“Em Manresa pedia esmola cada dia. Não comia carne nem bebia vinho, mesmo que lhe dessem. Nos domingos não jejuava e se lhe davam um pouco de vinho, bebia-o. E porque tinha sido muito vaidoso em cuidar do cabelo, como era costume naquele tempo, e ele o tinha muito bonito, resolveu deixá-lo à sua natureza, sem o pentear nem cortar, nem cobri-lo com alguma coisa, de noite e de dia. E pela mesma razão deixava crescer as unhas das mãos e dos pés, porque também nisto fora vaidoso” (Aut 19).
Escrito por Pe. Ednaldo Rodrigues Vieira, SJ
Após ser ferido pela bala de canhão, Inácio através das leituras da vida Cristo e da vida dos Santos confronta sua vida com estas ideias e deseja mudar.
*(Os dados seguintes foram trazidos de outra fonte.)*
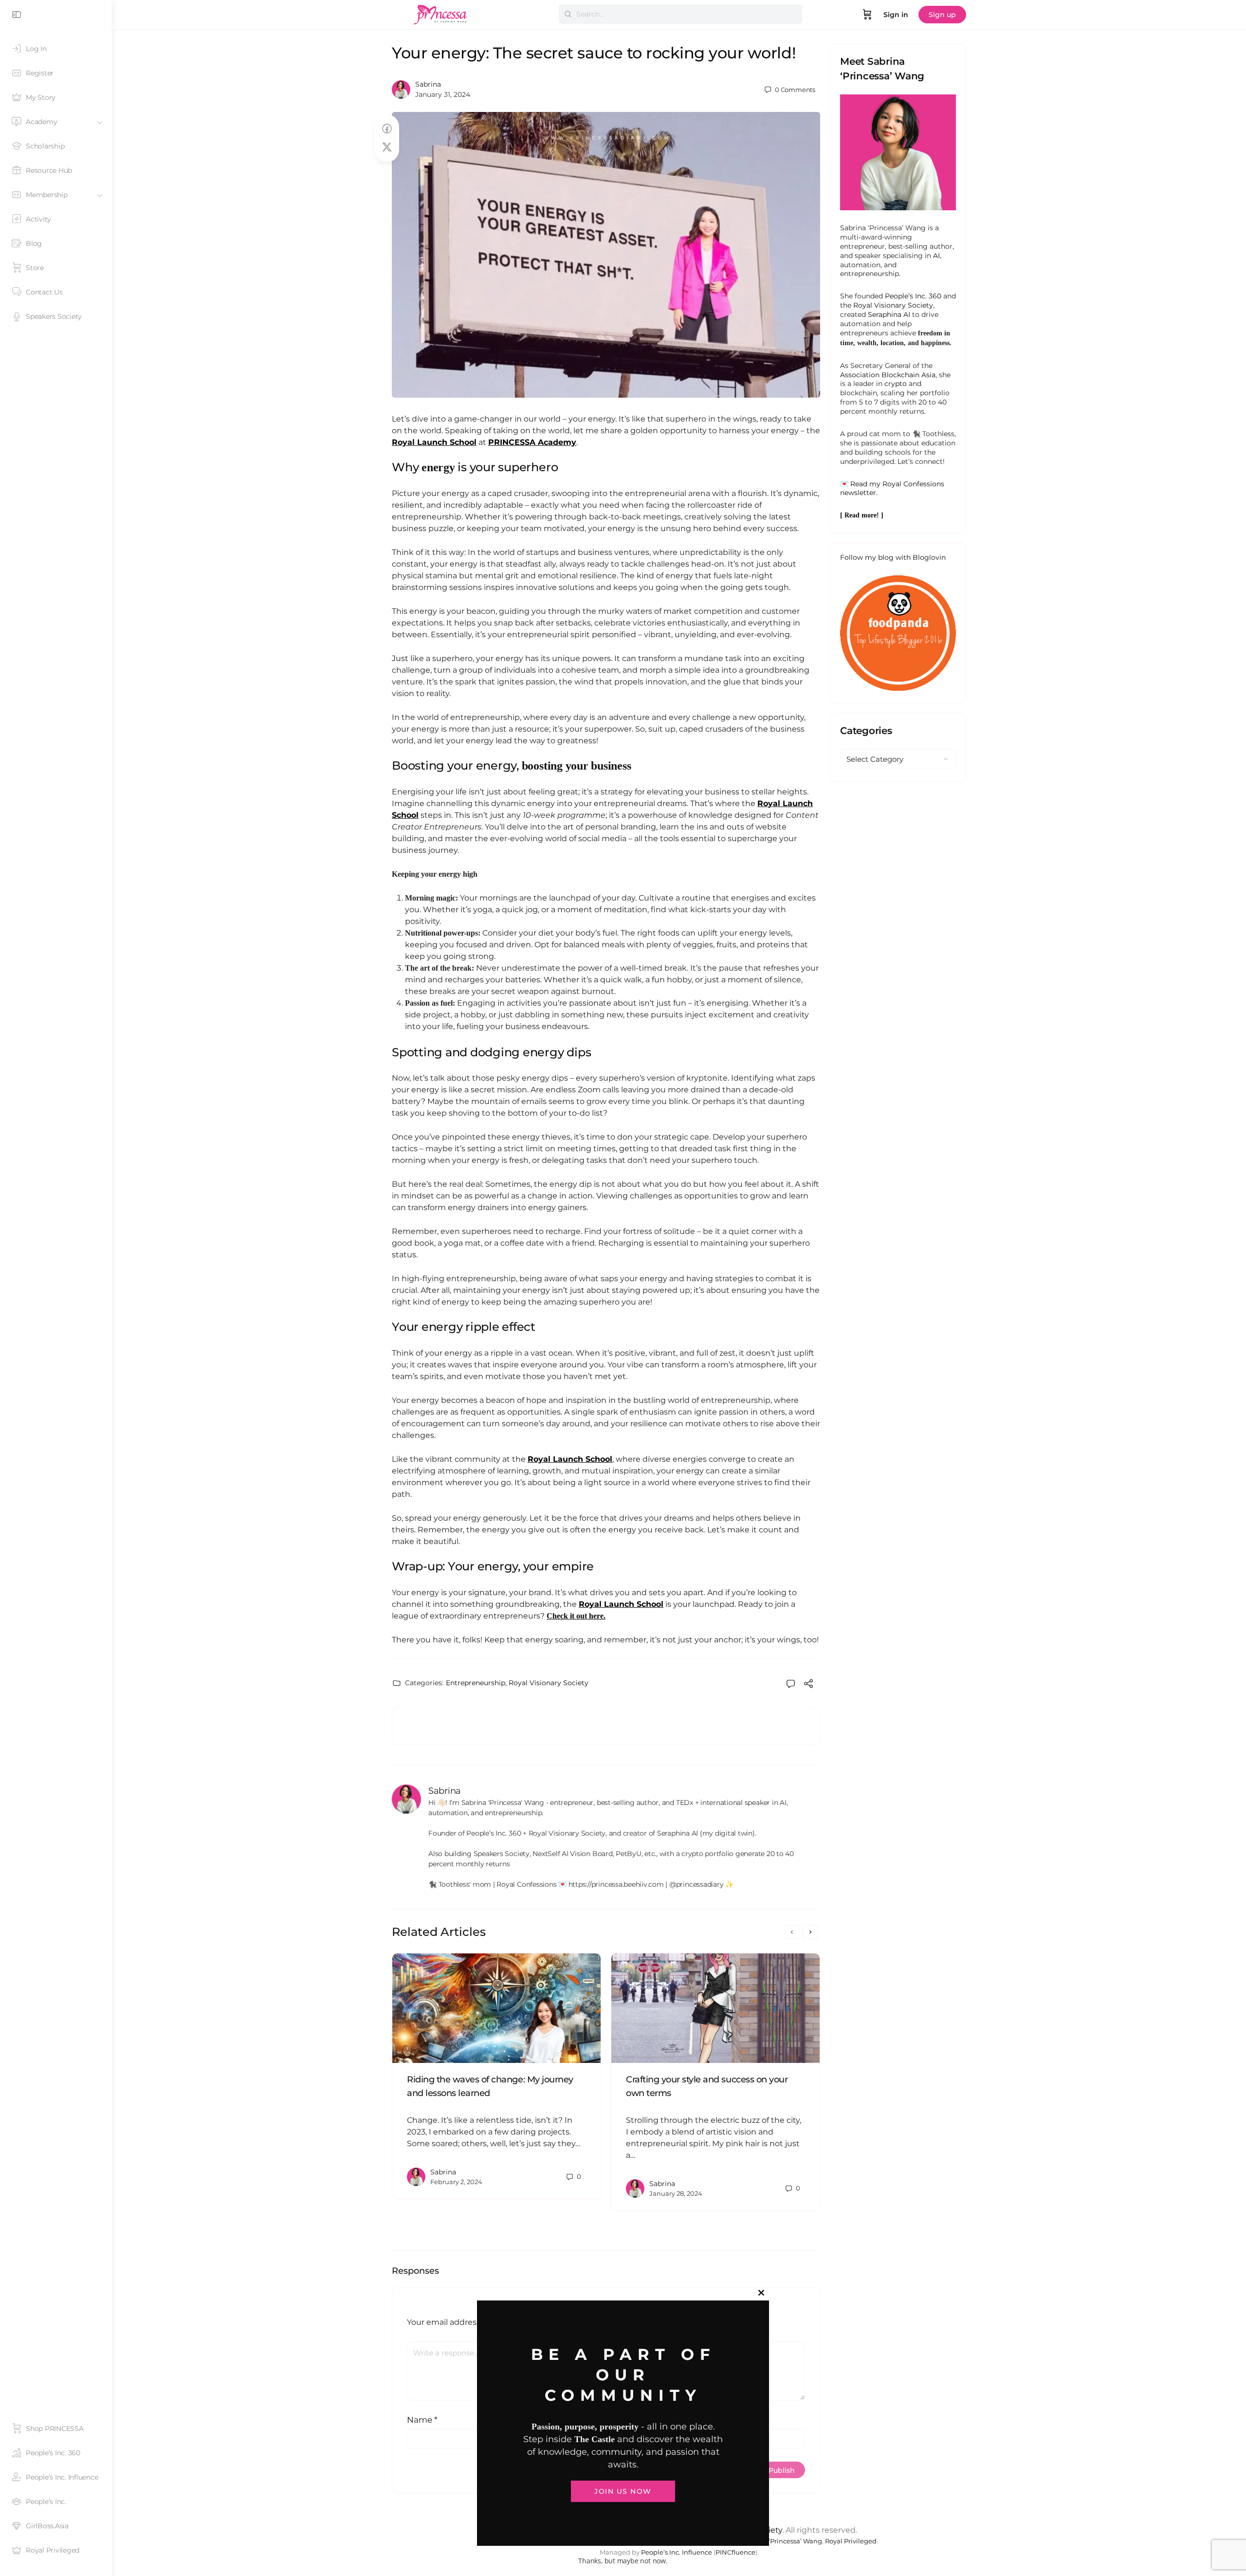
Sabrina (428, 84)
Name (422, 2420)
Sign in (895, 14)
Sente que quando pensa em seguir sua careira de cavaleiro fica feliz, mas o desejo de seguir a Cristo deixa uma alegria mais duradoura e profunda, sonha em ir a terra santa, mas antes passa um ano de busca de Deus e de si em Manresa.
Arrepende-se de sua vida passada e começa a fazer penitência, embora de forma irrefletida maltrata seu corpo através de penitências corporais até descobrir que sua mudança de vida está para além disso, confrontando-se com sua situação de afastamento de Deus coloca-se frente ao crucificado perguntando: “Que fiz, que faço e que farei por Cristo” (EE 53). Reconhecendo-se pecador amado retoma seu caminho.
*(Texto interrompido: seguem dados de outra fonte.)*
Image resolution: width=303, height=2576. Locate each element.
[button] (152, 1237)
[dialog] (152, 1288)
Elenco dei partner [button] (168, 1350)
A cantora Flaira Ferro na música “me curar de mim” faz um percurso espiritual-psíquico de mudança de rumo, como Inácio mergulha no pior de si para emergir no melhor que pode ser:
Mas se eu não tiver coragem
Pra enfrentar os meus defeitos
De que forma, de que jeito
Eu vou me curar de mim?
Se é que essa cura há de existir
Não sei. Só sei que a busco em mim
Só sei que a busco
Me curar de mim
Num primeiro momento Inácio mergulha em escrúpulos que o levam próximo ao suicídio (Aut 24), mas pouco a pouco vai fazendo a experiência de um amor que o leva a vida plena, sentindo-se perdoado e amado. Agora seu sonho é partilhar tudo o que viveu na sua sede de ajudar as almas. Começa sua peregrinação primeiramente física (ir a Jerusalém), depois espiritual na busca da vontade de Deus; peregrinação que durou a vida inteira.
Inácio, o peregrino fez uma longa peregrinação até seu interior como dizia Drummond:
“só resta ao homem
(estará equipado?)
a dificílima dangerosíssima viagem
de si a si mesmo:
pôr o pé no chão
do seu coração
experimentar
colonizar
civilizar
humanizar
o homem
descobrindo em suas próprias inexploradas entranhas
a perene, insuspeitada alegria
de con-viver.
E você está disposto/a a fazer esta viagem? Deus te ama como você é, suas possibilidades e limites, alguns limites você pode superar outros acolher e quem sabe usá-los a seu favor. E como Manoel de Barros possa dizer: “todas as coisas apropriadas ao abandono me religam a Deus”.
No meu campo interior o que é joio ou o que é trigo, como convivo com os dois? Ou que fragilidade pode me religar a Deus?